Healthy Peanut Butter Oat Granola Bars

31 Jan

The food we eat  should be as unprocessed as possible — this means no artificial ingredients, flavoring or processed sugar. I am starting to look more and more for ingredients that I know and recognize, like nuts, oats, fruit and whole-wheat flour. Sometimes I have no clue what an ingredient is (sodium caseinate or hydrogenated oil — huh?) I don’t want to eat it or feed it to my husband.                                                                                                  These thoughts left me on search for healthier granola bars. I want the bars to  have enough fiber and protein, so you’ll be able to make it through the morning without getting hungry. Nuts and seeds are natural sources of protein. You can keep these healthier and gluten and dairy free by not adding the dark chocolate chips. Also, the first time I made these I used honey, but it really does not need the extra sugar.

  • 2 and 1/2 cups regular oats
  • 1 cup raw pumpkin seeds
  • 1/2 cup dried  low sugar cranberries
  • 2/3 to 3/4 cup peanut butter or almond butter
  • 1 tsp. ground cinnamon
  • 1/2 cup dark chocolate chips (optional)
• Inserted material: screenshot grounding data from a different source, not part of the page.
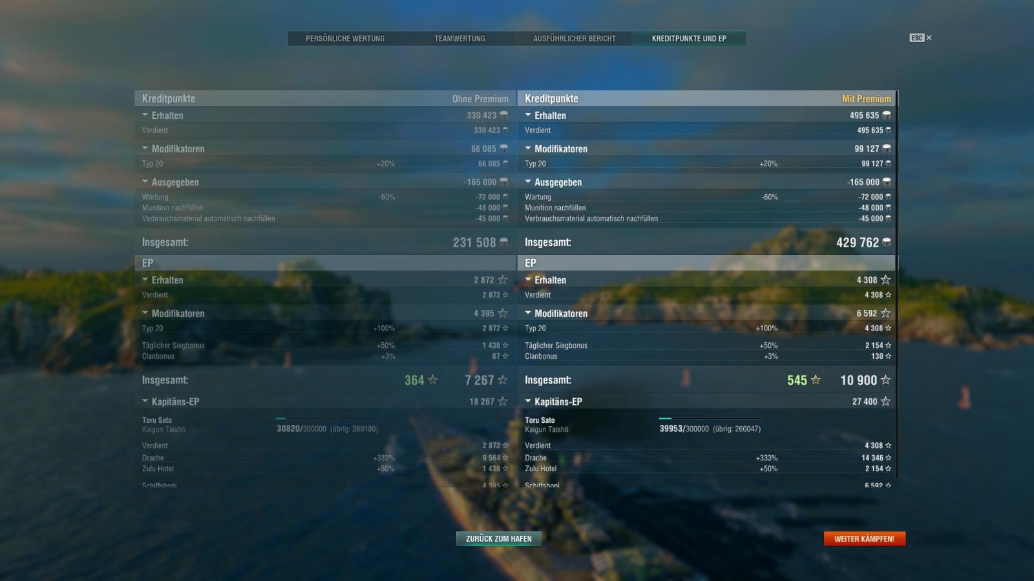Click the credits icon beside 495 635 Erhalten
Image resolution: width=1034 pixels, height=581 pixels.
click(x=887, y=115)
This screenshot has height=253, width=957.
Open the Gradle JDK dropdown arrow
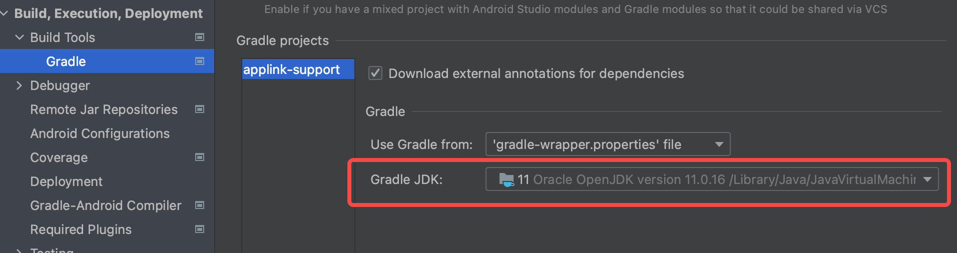(x=927, y=180)

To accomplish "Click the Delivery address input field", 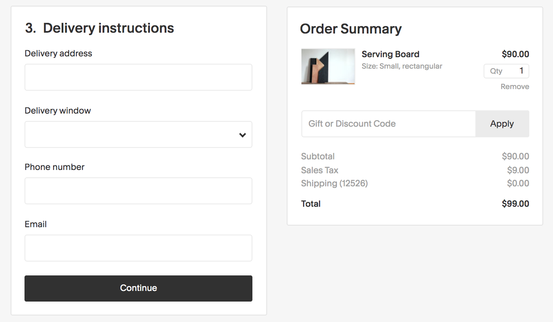I will click(138, 77).
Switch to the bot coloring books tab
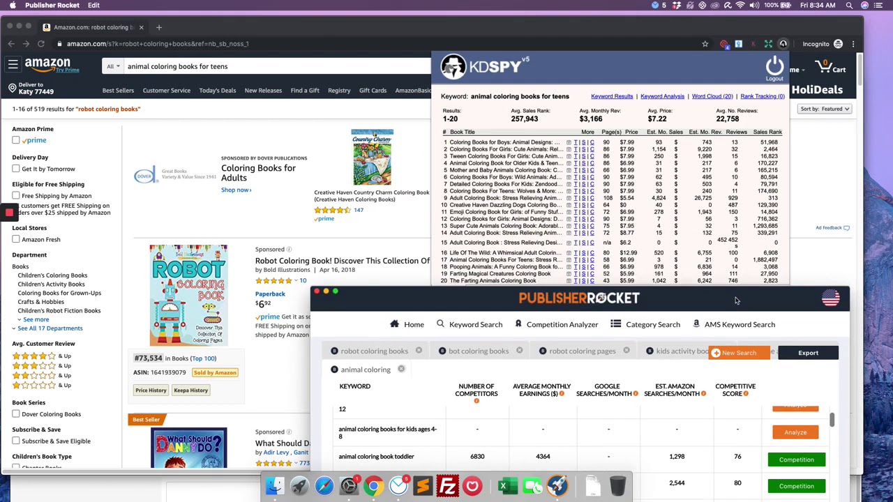893x502 pixels. [x=479, y=351]
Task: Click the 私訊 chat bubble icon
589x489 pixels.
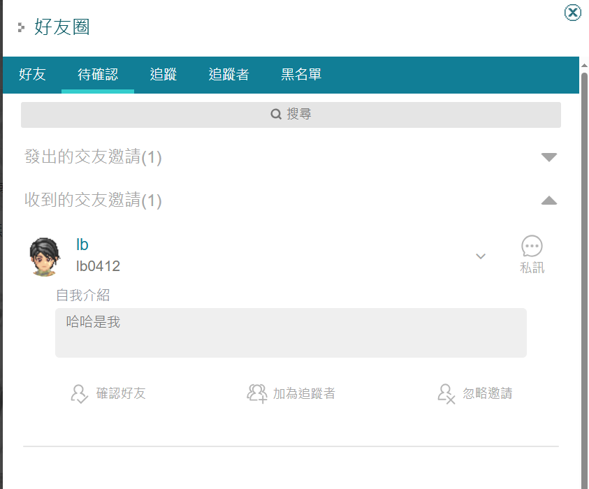Action: pyautogui.click(x=532, y=247)
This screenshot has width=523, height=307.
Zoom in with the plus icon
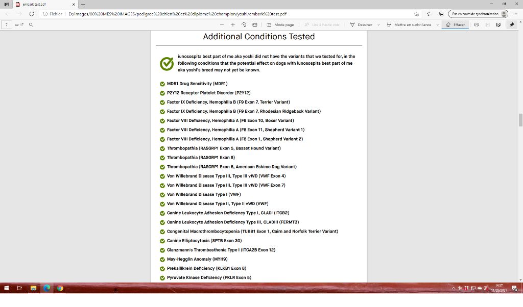[233, 24]
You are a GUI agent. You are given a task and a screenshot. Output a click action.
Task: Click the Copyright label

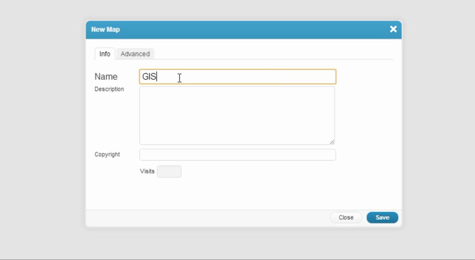click(107, 154)
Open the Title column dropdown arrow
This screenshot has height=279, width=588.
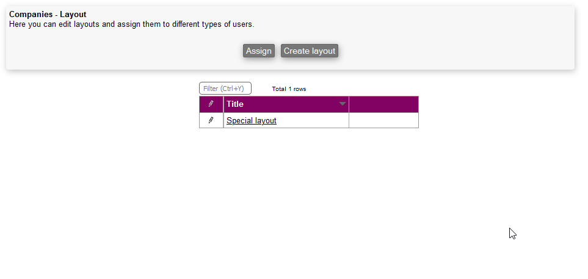coord(343,104)
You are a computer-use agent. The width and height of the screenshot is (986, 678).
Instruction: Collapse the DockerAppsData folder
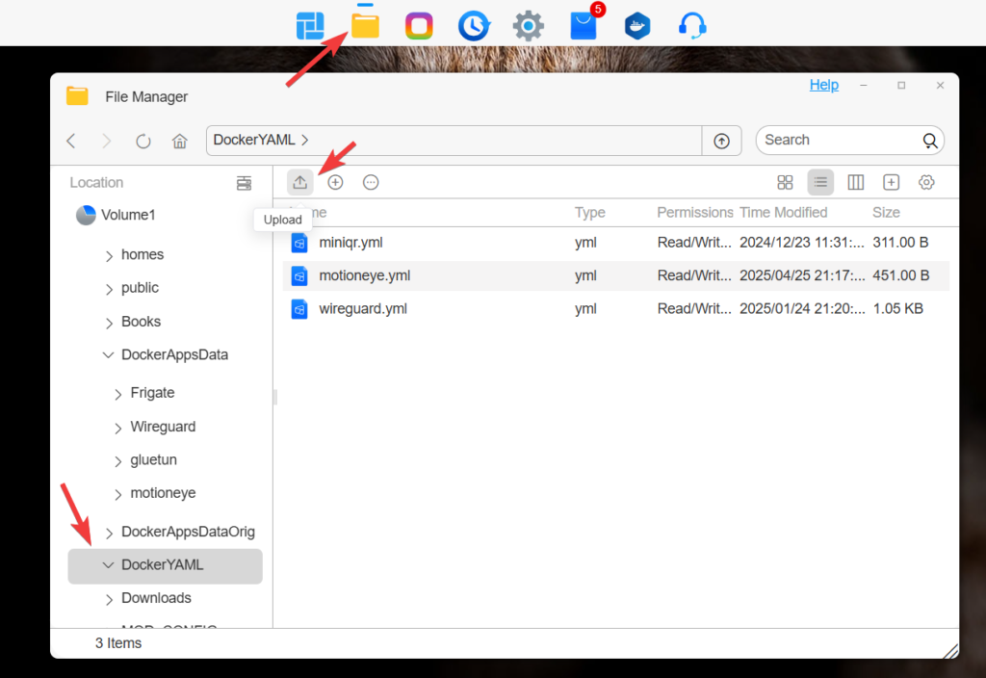[x=109, y=355]
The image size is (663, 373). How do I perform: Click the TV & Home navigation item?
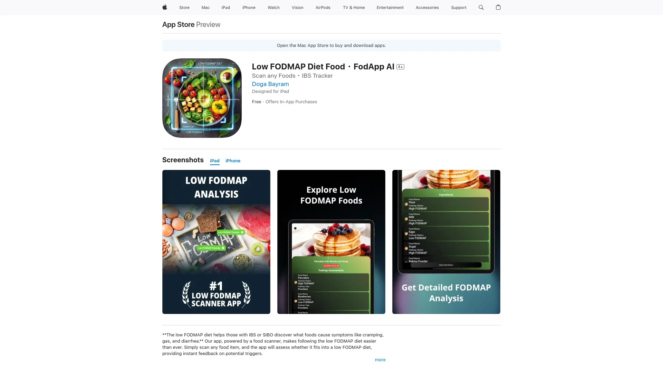click(354, 7)
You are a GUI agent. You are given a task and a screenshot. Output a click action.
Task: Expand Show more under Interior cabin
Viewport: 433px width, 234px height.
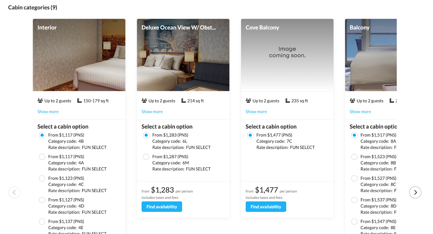(48, 112)
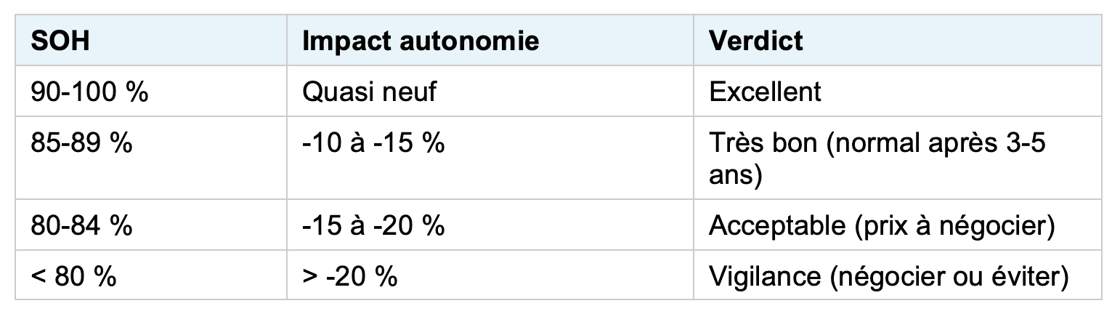Image resolution: width=1120 pixels, height=314 pixels.
Task: Click the word Vigilance in the Verdict column
Action: pyautogui.click(x=766, y=276)
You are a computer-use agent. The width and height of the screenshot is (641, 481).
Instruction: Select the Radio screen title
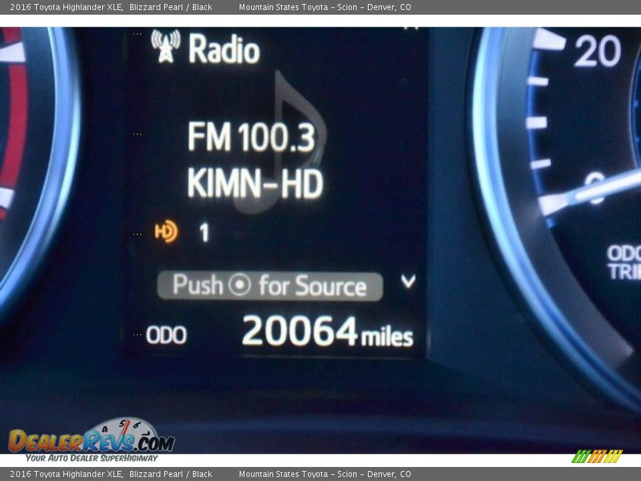(224, 49)
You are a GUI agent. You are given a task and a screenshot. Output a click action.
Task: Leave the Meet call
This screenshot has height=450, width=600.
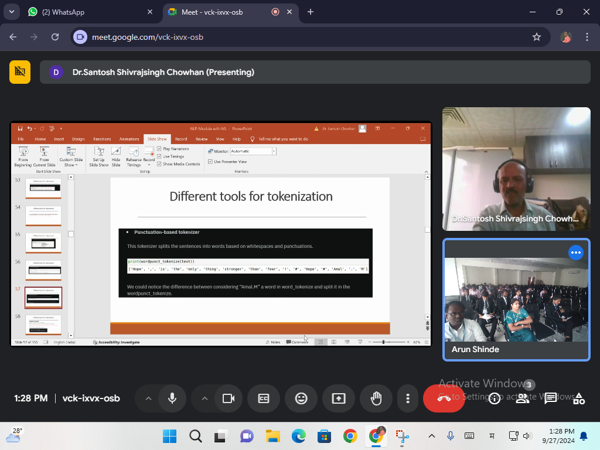pos(444,398)
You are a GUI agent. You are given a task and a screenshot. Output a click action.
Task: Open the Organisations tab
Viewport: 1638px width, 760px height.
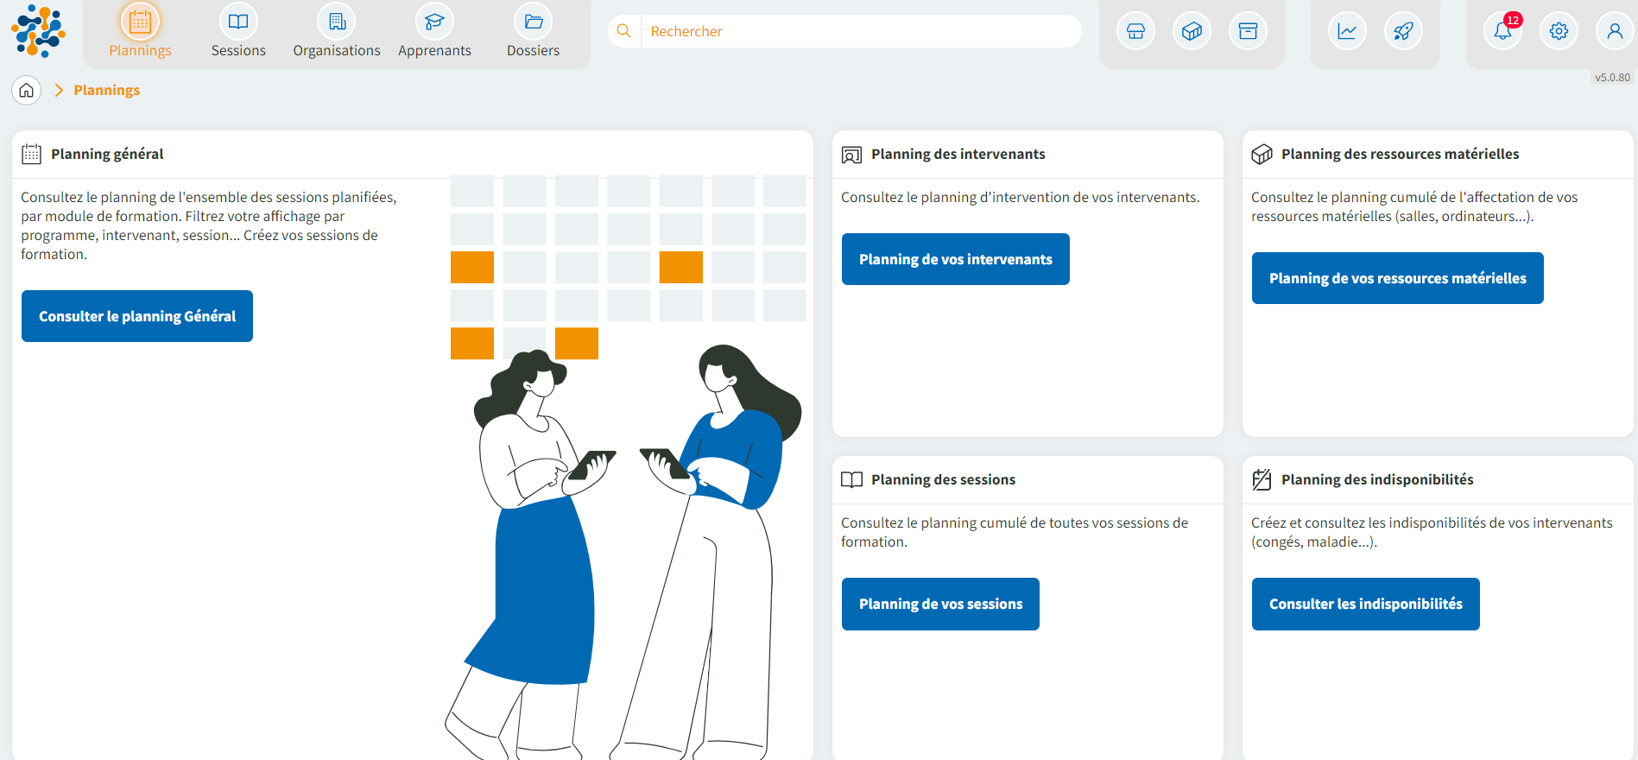(x=337, y=33)
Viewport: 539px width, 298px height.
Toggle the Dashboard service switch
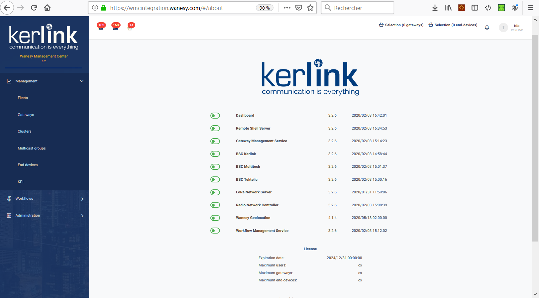coord(215,116)
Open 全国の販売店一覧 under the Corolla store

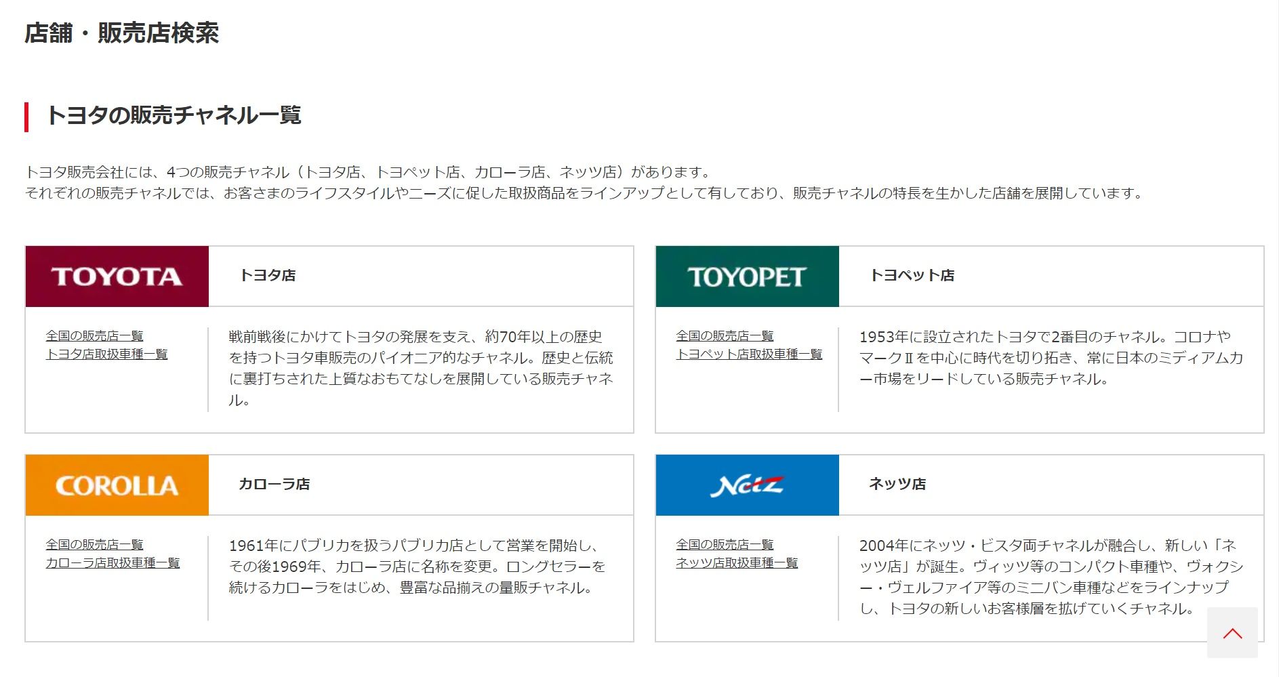tap(94, 545)
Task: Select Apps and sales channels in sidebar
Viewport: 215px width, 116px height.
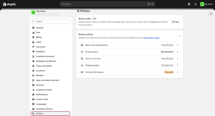Action: tap(47, 80)
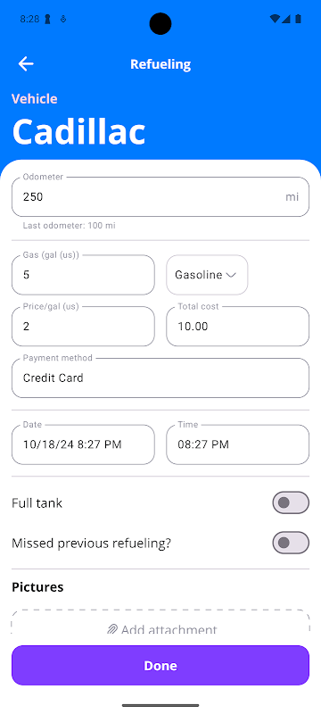Tap the battery status icon
321x714 pixels.
pyautogui.click(x=299, y=19)
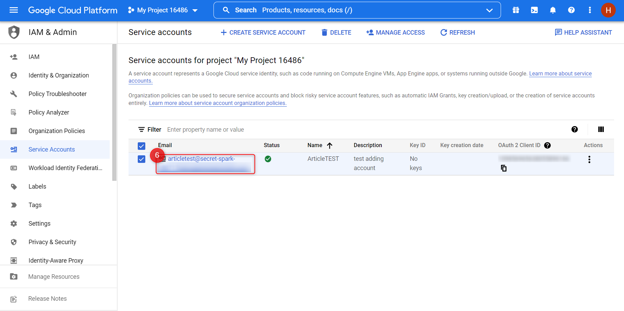Click Create Service Account button

[x=263, y=33]
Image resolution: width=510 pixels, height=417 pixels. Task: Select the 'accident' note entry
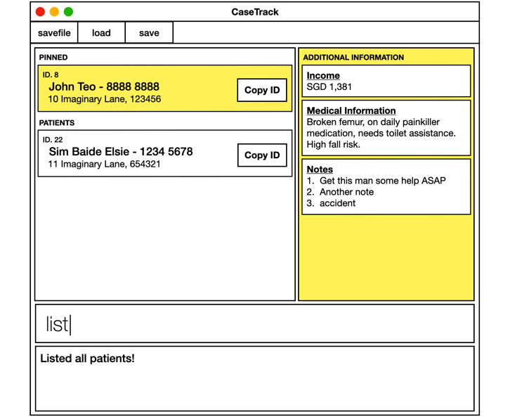click(x=337, y=203)
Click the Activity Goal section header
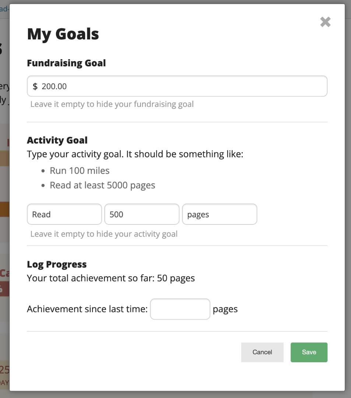This screenshot has width=351, height=398. point(57,140)
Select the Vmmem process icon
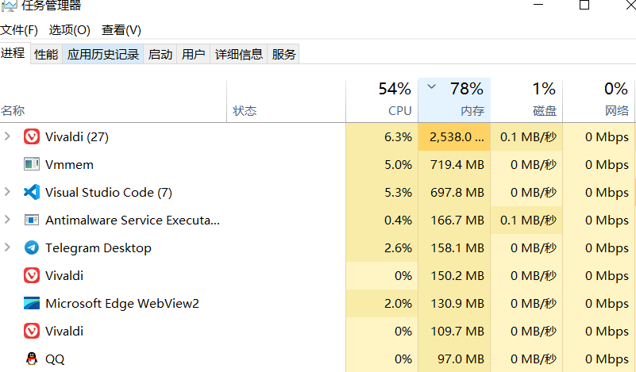The image size is (636, 372). (x=32, y=164)
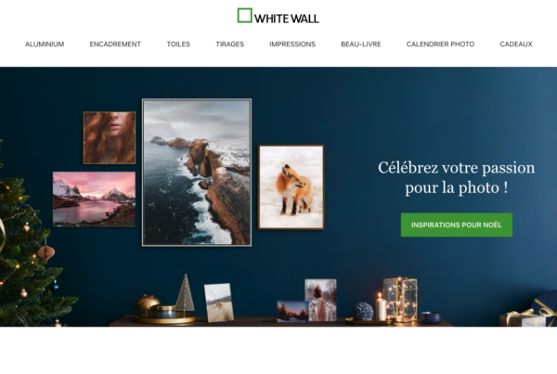Viewport: 557px width, 374px height.
Task: Click the WhiteWall logo
Action: coord(279,16)
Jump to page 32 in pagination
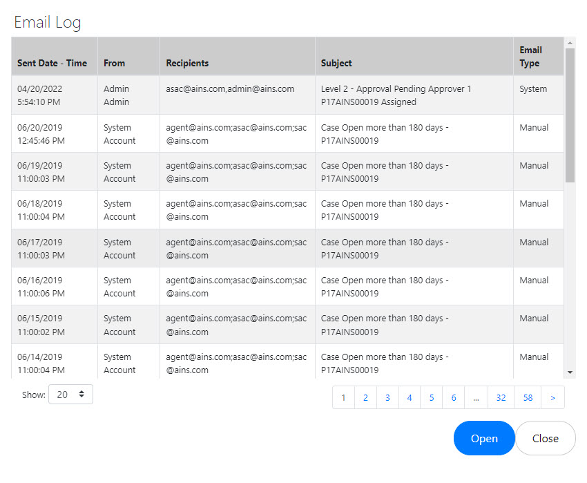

Mix oats, pumpkin seeds, dried cranberries and chocolate chips in a large bowl. Whisk together the nut butter, honey, and cinnamon in a separate bowl. Mix well, until the oat mixture is well-coated and everything is combined. If it feels dry add little more peanut butter. I used my hands to mix it instead of spoon. Press mixture into a 13 x 9 pan; that is lined with saran wrap. I used muffin tin. Press the mixture firmly into the pan, and cover with more saran wrap or foil. Refrigerate for at least 3 or 4 hours. Cut into bars. Bars can be stored in the fridge for up to two weeks. Store them in an airtight container in the fridge for up to 2 weeks.